[Collected data entries]

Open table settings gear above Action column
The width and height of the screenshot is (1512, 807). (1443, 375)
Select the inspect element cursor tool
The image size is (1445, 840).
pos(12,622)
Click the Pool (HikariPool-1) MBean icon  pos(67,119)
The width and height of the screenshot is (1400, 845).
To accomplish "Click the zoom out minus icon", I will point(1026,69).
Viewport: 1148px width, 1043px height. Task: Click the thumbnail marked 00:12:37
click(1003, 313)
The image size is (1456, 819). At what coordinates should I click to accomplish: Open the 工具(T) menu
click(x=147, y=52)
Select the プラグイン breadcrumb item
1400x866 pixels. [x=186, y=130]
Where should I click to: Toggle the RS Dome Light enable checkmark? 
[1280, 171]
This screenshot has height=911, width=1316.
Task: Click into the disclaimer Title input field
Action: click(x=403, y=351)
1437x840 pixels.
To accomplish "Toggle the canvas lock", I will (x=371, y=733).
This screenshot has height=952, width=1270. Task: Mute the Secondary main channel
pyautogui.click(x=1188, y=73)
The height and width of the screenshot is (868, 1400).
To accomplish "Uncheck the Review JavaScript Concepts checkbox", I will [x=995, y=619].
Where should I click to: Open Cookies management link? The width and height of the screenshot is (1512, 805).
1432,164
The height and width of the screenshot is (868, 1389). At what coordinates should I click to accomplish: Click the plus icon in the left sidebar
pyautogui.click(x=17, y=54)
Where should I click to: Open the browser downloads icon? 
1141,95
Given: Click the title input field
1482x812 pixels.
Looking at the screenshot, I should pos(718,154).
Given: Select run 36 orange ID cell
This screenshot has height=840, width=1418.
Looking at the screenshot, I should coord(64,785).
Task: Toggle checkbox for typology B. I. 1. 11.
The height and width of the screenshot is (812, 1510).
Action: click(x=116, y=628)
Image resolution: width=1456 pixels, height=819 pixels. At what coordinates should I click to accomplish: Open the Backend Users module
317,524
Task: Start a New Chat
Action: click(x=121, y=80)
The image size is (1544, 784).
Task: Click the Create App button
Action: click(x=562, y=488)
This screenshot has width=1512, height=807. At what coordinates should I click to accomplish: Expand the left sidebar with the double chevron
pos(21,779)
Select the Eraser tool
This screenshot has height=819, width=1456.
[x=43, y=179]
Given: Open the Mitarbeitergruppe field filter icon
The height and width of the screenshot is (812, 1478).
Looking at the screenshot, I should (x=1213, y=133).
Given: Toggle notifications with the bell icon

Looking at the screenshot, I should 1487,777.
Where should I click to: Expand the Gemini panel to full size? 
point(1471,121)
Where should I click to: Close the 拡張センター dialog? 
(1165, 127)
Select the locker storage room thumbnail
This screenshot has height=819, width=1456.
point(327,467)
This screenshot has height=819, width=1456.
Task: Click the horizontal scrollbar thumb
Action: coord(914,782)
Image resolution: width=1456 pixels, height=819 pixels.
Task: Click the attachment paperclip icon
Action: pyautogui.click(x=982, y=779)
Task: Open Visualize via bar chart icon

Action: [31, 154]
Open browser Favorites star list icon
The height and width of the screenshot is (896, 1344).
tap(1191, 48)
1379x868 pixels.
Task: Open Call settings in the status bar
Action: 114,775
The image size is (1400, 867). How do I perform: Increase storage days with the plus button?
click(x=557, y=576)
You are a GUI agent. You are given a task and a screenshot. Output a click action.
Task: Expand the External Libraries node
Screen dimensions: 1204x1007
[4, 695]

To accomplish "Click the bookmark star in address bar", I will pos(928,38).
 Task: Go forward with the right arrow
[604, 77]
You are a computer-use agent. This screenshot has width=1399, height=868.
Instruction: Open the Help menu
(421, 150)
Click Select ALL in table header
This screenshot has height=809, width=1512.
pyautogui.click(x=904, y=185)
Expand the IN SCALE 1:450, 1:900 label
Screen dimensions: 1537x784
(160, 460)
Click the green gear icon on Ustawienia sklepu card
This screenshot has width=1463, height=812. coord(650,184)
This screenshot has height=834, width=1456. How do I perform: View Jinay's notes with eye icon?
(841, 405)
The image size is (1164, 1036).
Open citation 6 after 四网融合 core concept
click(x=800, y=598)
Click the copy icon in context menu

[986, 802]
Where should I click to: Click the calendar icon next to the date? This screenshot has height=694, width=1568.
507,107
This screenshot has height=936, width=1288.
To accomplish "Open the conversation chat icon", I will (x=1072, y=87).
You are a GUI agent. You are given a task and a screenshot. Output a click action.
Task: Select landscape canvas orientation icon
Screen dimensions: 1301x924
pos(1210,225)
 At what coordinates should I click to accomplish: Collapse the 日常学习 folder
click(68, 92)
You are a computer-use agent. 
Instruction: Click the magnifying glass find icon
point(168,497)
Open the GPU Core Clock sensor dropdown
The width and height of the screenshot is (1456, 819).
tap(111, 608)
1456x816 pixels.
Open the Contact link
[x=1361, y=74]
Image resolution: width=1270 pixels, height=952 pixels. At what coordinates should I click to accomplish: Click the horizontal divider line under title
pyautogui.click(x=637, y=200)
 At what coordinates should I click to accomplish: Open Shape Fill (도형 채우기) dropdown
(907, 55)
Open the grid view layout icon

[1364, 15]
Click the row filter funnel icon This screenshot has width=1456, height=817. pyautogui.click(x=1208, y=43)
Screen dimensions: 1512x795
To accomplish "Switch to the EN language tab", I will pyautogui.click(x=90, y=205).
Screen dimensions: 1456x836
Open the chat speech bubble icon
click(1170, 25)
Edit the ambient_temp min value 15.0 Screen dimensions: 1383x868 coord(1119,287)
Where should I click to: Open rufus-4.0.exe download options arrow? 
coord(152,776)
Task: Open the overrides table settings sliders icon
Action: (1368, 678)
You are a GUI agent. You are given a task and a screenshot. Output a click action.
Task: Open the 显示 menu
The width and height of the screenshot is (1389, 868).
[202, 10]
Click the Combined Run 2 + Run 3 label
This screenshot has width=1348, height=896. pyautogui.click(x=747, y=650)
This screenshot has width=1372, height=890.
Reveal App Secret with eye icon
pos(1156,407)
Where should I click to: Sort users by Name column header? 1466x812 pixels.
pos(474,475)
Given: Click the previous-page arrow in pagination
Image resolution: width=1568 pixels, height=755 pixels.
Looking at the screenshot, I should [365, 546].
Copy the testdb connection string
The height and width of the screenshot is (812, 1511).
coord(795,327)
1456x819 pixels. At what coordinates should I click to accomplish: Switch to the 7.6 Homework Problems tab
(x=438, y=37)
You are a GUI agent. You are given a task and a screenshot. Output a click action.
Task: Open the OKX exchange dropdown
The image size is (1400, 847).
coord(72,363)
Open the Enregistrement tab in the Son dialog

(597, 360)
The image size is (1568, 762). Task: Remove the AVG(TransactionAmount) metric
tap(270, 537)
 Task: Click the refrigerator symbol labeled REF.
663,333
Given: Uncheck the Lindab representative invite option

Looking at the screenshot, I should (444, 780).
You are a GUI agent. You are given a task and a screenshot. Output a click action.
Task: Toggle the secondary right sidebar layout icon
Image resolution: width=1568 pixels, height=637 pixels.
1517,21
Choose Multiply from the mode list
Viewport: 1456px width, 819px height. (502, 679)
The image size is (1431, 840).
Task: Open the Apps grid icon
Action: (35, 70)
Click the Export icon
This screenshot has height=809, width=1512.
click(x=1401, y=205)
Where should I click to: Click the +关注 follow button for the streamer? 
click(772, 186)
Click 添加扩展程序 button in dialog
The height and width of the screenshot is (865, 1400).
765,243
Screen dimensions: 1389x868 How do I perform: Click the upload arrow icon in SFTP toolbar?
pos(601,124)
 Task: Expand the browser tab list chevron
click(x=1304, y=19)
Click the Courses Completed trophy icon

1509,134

**Exercise objective:** Precisely as given, transcribe all of the entries above.

**Written answer:**
Open table settings gear above Action column
The width and height of the screenshot is (1512, 807). (1443, 375)
Select the inspect element cursor tool
The image size is (1445, 840).
pos(12,622)
Click the Pool (HikariPool-1) MBean icon  pos(67,119)
The width and height of the screenshot is (1400, 845).
To accomplish "Click the zoom out minus icon", I will point(1026,69).
Viewport: 1148px width, 1043px height. Task: Click the thumbnail marked 00:12:37
click(1003, 313)
The image size is (1456, 819). At what coordinates should I click to accomplish: Open the 工具(T) menu
click(x=147, y=52)
Select the プラグイン breadcrumb item
1400x866 pixels. [x=186, y=130]
Where should I click to: Toggle the RS Dome Light enable checkmark? 
[1280, 171]
This screenshot has height=911, width=1316.
Task: Click into the disclaimer Title input field
Action: click(x=403, y=351)
1437x840 pixels.
To accomplish "Toggle the canvas lock", I will (x=371, y=733).
This screenshot has height=952, width=1270. Task: Mute the Secondary main channel
pyautogui.click(x=1188, y=73)
The height and width of the screenshot is (868, 1400).
To accomplish "Uncheck the Review JavaScript Concepts checkbox", I will [x=995, y=619].
Where should I click to: Open Cookies management link? The width and height of the screenshot is (1512, 805).
1432,164
The height and width of the screenshot is (868, 1389). At what coordinates should I click to accomplish: Click the plus icon in the left sidebar
pyautogui.click(x=17, y=54)
Where should I click to: Open the browser downloads icon? 
1141,95
Given: Click the title input field
1482x812 pixels.
Looking at the screenshot, I should pos(718,154).
Given: Select run 36 orange ID cell
This screenshot has height=840, width=1418.
Looking at the screenshot, I should coord(64,785).
Task: Toggle checkbox for typology B. I. 1. 11.
The height and width of the screenshot is (812, 1510).
Action: click(x=116, y=628)
Image resolution: width=1456 pixels, height=819 pixels. At what coordinates should I click to accomplish: Open the Backend Users module
317,524
Task: Start a New Chat
Action: click(x=121, y=80)
The image size is (1544, 784).
Task: Click the Create App button
Action: click(x=562, y=488)
This screenshot has width=1512, height=807. At what coordinates should I click to accomplish: Expand the left sidebar with the double chevron
pos(21,779)
Select the Eraser tool
This screenshot has height=819, width=1456.
[x=43, y=179]
Given: Open the Mitarbeitergruppe field filter icon
The height and width of the screenshot is (812, 1478).
Looking at the screenshot, I should (x=1213, y=133).
Given: Toggle notifications with the bell icon

Looking at the screenshot, I should 1487,777.
Where should I click to: Expand the Gemini panel to full size? 
point(1471,121)
Where should I click to: Close the 拡張センター dialog? 
(1165, 127)
Select the locker storage room thumbnail
This screenshot has height=819, width=1456.
point(327,467)
This screenshot has height=819, width=1456.
Task: Click the horizontal scrollbar thumb
Action: coord(914,782)
Image resolution: width=1456 pixels, height=819 pixels.
Task: Click the attachment paperclip icon
Action: pyautogui.click(x=982, y=779)
Task: Open Visualize via bar chart icon

Action: [31, 154]
Open browser Favorites star list icon
The height and width of the screenshot is (896, 1344).
tap(1191, 48)
1379x868 pixels.
Task: Open Call settings in the status bar
Action: 114,775
The image size is (1400, 867). How do I perform: Increase storage days with the plus button?
click(x=557, y=576)
You are a GUI agent. You are given a task and a screenshot. Output a click action.
Task: Expand the External Libraries node
Screen dimensions: 1204x1007
[4, 695]

To accomplish "Click the bookmark star in address bar", I will pos(928,38).
 Task: Go forward with the right arrow
[604, 77]
You are a computer-use agent. This screenshot has width=1399, height=868.
Instruction: Open the Help menu
(421, 150)
Click Select ALL in table header
This screenshot has height=809, width=1512.
pyautogui.click(x=904, y=185)
Expand the IN SCALE 1:450, 1:900 label
Screen dimensions: 1537x784
(160, 460)
Click the green gear icon on Ustawienia sklepu card
This screenshot has width=1463, height=812. coord(650,184)
This screenshot has height=834, width=1456. How do I perform: View Jinay's notes with eye icon?
(841, 405)
The image size is (1164, 1036).
Open citation 6 after 四网融合 core concept
click(x=800, y=598)
Click the copy icon in context menu

[986, 802]
Where should I click to: Click the calendar icon next to the date? This screenshot has height=694, width=1568.
507,107
This screenshot has height=936, width=1288.
To accomplish "Open the conversation chat icon", I will (x=1072, y=87).
You are a GUI agent. You are given a task and a screenshot. Output a click action.
Task: Select landscape canvas orientation icon
Screen dimensions: 1301x924
pos(1210,225)
 At what coordinates should I click to accomplish: Collapse the 日常学习 folder
click(68, 92)
You are a computer-use agent. 
Instruction: Click the magnifying glass find icon
point(168,497)
Open the GPU Core Clock sensor dropdown
The width and height of the screenshot is (1456, 819).
tap(111, 608)
1456x816 pixels.
Open the Contact link
[x=1361, y=74]
Image resolution: width=1270 pixels, height=952 pixels. At what coordinates should I click to accomplish: Click the horizontal divider line under title
pyautogui.click(x=637, y=200)
 At what coordinates should I click to accomplish: Open Shape Fill (도형 채우기) dropdown
(907, 55)
Open the grid view layout icon

[1364, 15]
Click the row filter funnel icon This screenshot has width=1456, height=817. pyautogui.click(x=1208, y=43)
Screen dimensions: 1512x795
To accomplish "Switch to the EN language tab", I will pyautogui.click(x=90, y=205).
Screen dimensions: 1456x836
Open the chat speech bubble icon
click(1170, 25)
Edit the ambient_temp min value 15.0 Screen dimensions: 1383x868 coord(1119,287)
Where should I click to: Open rufus-4.0.exe download options arrow? 
coord(152,776)
Task: Open the overrides table settings sliders icon
Action: (1368, 678)
You are a GUI agent. You are given a task and a screenshot. Output a click action.
Task: Open the 显示 menu
The width and height of the screenshot is (1389, 868).
[202, 10]
Click the Combined Run 2 + Run 3 label
This screenshot has width=1348, height=896. pyautogui.click(x=747, y=650)
This screenshot has width=1372, height=890.
Reveal App Secret with eye icon
pos(1156,407)
Where should I click to: Sort users by Name column header? 1466x812 pixels.
pos(474,475)
Given: Click the previous-page arrow in pagination
Image resolution: width=1568 pixels, height=755 pixels.
Looking at the screenshot, I should [365, 546].
Copy the testdb connection string
The height and width of the screenshot is (812, 1511).
coord(795,327)
1456x819 pixels. At what coordinates should I click to accomplish: Switch to the 7.6 Homework Problems tab
(x=438, y=37)
You are a GUI agent. You are given a task and a screenshot. Output a click action.
Task: Open the OKX exchange dropdown
The image size is (1400, 847).
coord(72,363)
Open the Enregistrement tab in the Son dialog

(597, 360)
The image size is (1568, 762). Task: Remove the AVG(TransactionAmount) metric
tap(270, 537)
 Task: Click the refrigerator symbol labeled REF.
663,333
Given: Uncheck the Lindab representative invite option

Looking at the screenshot, I should (444, 780).
You are a GUI agent. You are given a task and a screenshot. Output a click action.
Task: Toggle the secondary right sidebar layout icon
Image resolution: width=1568 pixels, height=637 pixels.
1517,21
Choose Multiply from the mode list
Viewport: 1456px width, 819px height. (502, 679)
The image size is (1431, 840).
Task: Open the Apps grid icon
Action: (35, 70)
Click the Export icon
This screenshot has height=809, width=1512.
click(x=1401, y=205)
Where should I click to: Click the +关注 follow button for the streamer? 
click(772, 186)
Click 添加扩展程序 button in dialog
The height and width of the screenshot is (865, 1400).
765,243
Screen dimensions: 1389x868 How do I perform: Click the upload arrow icon in SFTP toolbar?
pos(601,124)
 Task: Expand the browser tab list chevron
click(x=1304, y=19)
Click the Courses Completed trophy icon

1509,134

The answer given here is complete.